━━━ 本文

太平洋のまんなかで

南の島ハワイの、のほほんな日々

暗黙のルール

2024-03-28 10:40:07 | 食べ物とか
回転すしで思い出した。
回らない普通の寿司屋が苦手である。
と言っても、遥か昔に、その場の流れで仕方なしに何度か行った程度だが、行くたびに、もう行くまいと思う。

カウンター席につき、醤油皿と寿司をのせる木の台が出てくる。カウンターの向こう側には二人ぐらいの板前さんが、忙しそうに立ち働いている。
ものを知らない私は、何から頼めばいいのかがわからない。
いきなりウニなんて頼んだら邪道なのか、タマゴは好物だけど、いつごろ頼めばいいのか。

「エンガワをつまみでね」

中年の紳士が、慣れた調子で頼んでいる。
一緒に行った連れには、どう頼めばいいのか聞きたくない。私は二十歳そこそこで若く、変な意地があった。
今なら、「最初からウニなんか頼んでもいいかしら」なんて板前さんにしゃあしゃあと聞けるほどの面の皮なのに。

壁に掛かっているネタの札を眺めて、中トロあたりなら良さそうではないかと思う。
が、今度は、頼むタイミングがつかめない。
板前さんたちは忙しそうで、手のあいた隙に頼もうとすると、他のお客と話を始めたり、さあ今だ、と思うとくるりと背を向けて他のことをしたり。
タイミングを掴もうと、ジーっと板前さんたちの挙動を凝視している私に、連れが、
「頼まないの?」
と聞いてくる。

━━━━━━

指示 >>
A: 寿司屋についての文章のうち、「回らない普通の寿司屋が苦手である。」から始まり「ものを知らない私は、何から頼めばいいのかがわからない。」で終わる部分を、一字も変えずに書き写してください。
B: 寿司屋についての文章で、筆者は当時の自分の年齢をどう書いていますか。
C: 寿司屋についての文章の最後の文に続けて、その先を書き進めてください。

━━━ 提供データ

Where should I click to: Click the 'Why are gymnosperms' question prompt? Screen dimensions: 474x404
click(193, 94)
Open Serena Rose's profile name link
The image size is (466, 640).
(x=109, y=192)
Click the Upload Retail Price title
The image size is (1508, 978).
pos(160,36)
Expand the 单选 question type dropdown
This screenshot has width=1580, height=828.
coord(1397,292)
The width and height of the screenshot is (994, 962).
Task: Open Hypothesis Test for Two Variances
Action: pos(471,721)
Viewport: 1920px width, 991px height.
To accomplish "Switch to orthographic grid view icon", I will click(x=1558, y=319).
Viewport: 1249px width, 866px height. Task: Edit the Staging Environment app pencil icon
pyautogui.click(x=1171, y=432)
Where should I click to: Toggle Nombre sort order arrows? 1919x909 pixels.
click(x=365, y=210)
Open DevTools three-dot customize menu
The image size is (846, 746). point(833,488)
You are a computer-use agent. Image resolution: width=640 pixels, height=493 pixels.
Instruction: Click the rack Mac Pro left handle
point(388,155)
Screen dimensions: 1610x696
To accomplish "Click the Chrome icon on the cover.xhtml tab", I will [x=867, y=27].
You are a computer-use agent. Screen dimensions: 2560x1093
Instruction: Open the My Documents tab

━━━━━━

解答例 >>
A:
回らない普通の寿司屋が苦手である。
と言っても、遥か昔に、その場の流れで仕方なしに何度か行った程度だが、行くたびに、もう行くまいと思う。

カウンター席につき、醤油皿と寿司をのせる木の台が出てくる。カウンターの向こう側には二人ぐらいの板前さんが、忙しそうに立ち働いている。
ものを知らない私は、何から頼めばいいのかがわからない。

B: 二十歳そこそこ

C:
だから今頼もうと思ってるんじゃないよ!と心の中で言い、思い切って、
「中トロ、ください」
と言ってみる。
けれど、声が小さかったのか、誰も振り向かない。
もうここでお寿司なんかいいから帰りたくなる。
もう一度、「中トロ、ください」とボリュームをあげて言って、ようやく一人の板前さんと目が合う。

「へい、中トロ」

ようやくのことでお寿司が目の前に出てくる。
さあ、次は何を頼もうか。板前さんの挙動を監視し、と、以下同じことを繰り返し、帰るころにはヘトヘトになっている。

寿司屋の敷居が高いと感じるのは、私が若かったからだろうか。
あの緊張感は何だ。
恐怖のラーメン屋「再見」ほどではないにしても(「再見」の記事はコチラ)、居心地の悪さという点では似たようなもの。

いつだったか、東京の有名な寿司屋のドキュメンタリー映画を観た。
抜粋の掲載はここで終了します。